All business owners hear that their website must get a lot of traffic in order to get traction in the marketplace. However, they don’t really understand how it benefits them and can significantly impact their bottom line one way or another.

Top 5 Reasons Why Your Website Needs Traffic

1.    Charge More Money For Advertising
When serious advertisers choose websites to extend their brand message, one of the sites they look at is Alexa.com. 
The more traffic your website receives the more you can charge for advertising.
2.   Improved SEO
As long as you properly keyword optimize certain pages, search engines will consider that particular page popular and will immediately list it higher.  
In general, the public believes if something is listed higher in the search engines, it is deemed more credible and will enhance your reputation. Even better that once a visitor hits your page that is listed higher in the search engine, they will check out your other content and you may pick up lots of subscribers over time, if you have a compelling offer.
3.   You Become The Cool Kid
Let’s face it, everyone wanted to hang with the cool kids in high school.

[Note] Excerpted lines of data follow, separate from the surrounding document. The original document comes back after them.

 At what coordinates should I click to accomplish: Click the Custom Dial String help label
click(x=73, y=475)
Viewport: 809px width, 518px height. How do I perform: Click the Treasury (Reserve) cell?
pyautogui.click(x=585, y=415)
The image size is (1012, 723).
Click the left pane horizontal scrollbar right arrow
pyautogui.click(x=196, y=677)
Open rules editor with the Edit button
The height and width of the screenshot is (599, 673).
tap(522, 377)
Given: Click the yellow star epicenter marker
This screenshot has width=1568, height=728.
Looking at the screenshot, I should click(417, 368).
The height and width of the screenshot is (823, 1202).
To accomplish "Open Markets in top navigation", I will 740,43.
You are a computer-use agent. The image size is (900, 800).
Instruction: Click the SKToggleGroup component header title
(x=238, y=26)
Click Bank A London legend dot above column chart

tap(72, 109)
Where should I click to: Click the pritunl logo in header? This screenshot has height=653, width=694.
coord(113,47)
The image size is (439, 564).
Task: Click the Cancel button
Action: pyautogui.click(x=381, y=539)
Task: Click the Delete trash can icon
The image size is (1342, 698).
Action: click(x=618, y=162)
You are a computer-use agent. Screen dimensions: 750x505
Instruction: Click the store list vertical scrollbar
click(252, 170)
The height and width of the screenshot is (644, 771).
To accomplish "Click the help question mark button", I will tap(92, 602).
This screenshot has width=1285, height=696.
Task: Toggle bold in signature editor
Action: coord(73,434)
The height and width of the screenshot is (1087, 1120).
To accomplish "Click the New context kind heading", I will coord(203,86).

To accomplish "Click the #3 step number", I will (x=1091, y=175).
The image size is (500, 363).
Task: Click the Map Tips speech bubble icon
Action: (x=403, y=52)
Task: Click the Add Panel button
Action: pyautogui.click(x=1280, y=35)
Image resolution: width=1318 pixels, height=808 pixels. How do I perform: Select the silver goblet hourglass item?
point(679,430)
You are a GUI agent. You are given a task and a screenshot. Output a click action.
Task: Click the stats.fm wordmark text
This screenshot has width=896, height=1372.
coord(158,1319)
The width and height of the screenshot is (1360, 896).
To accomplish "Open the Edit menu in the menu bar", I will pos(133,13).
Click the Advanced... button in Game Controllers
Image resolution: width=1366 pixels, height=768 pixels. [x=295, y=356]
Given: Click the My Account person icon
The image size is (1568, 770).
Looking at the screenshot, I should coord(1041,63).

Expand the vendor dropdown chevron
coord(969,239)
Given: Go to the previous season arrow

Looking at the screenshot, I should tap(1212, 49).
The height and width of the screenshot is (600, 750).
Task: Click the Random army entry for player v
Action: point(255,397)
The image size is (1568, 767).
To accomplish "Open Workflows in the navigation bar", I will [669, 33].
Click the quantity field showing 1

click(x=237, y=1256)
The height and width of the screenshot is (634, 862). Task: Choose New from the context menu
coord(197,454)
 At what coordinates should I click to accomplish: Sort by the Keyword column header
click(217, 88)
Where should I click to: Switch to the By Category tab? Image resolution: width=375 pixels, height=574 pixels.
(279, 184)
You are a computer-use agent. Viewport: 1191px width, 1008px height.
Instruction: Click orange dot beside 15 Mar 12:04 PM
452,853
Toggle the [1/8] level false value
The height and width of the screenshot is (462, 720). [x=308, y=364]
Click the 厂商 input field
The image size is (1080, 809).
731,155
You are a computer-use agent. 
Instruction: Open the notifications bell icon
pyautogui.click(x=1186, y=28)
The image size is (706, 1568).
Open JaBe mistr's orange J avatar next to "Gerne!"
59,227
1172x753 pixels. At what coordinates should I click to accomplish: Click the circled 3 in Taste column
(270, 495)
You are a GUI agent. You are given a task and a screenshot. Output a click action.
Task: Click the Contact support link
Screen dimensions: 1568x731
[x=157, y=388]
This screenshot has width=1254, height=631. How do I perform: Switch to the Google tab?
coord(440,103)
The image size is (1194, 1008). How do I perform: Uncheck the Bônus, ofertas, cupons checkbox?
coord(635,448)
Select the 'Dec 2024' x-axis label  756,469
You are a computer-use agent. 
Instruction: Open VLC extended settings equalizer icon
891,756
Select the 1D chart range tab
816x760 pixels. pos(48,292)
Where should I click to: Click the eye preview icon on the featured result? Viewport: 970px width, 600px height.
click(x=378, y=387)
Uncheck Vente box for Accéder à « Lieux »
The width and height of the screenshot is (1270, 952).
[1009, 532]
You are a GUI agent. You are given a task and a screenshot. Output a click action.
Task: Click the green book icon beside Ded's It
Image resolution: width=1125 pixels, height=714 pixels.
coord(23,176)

The same holds true in real life. 
Nothing creates more for free traffic than other people that shares your cool content. This will lead back to additional traffic being driven to your website. The more people sharing your content, the cooler you will become.
4.   Enhance Marketplace Domination
This may be an unintended benefit of increased website traffic. You are taking valuable virtual real estate from your competitors.  
Prospects are always looking for solutions to their problems. Either they will seek a solution from you or to your competitors and will spend money to do it. Be their logical choice.
5.   Ninja-Like Keyword Magic
Part of any legitimate digital marketing campaign is a daily viewing of your Google
Analytics. 
You will be able to see not only where you traffic came from and also the
keywords in which they found you in the search engines. 
Once you find extremely popular keywords, it would be wise to create additional content with those keywords.  Feed the beast! 
Obviously, these reasons can quickly catapult your website from an unknown to quickly becoming the resource prospects will turn to in order to solve their problems.
The sooner you can drive a massive amount of traffic to your website, the sooner your bottom line will love you!

Contact Information for Krohn Media: 
 steven.krohn@att.net or (682) 593-3430

***I welcome your feedback once working with Steven of Krohn Media though I know you won't be disappointed!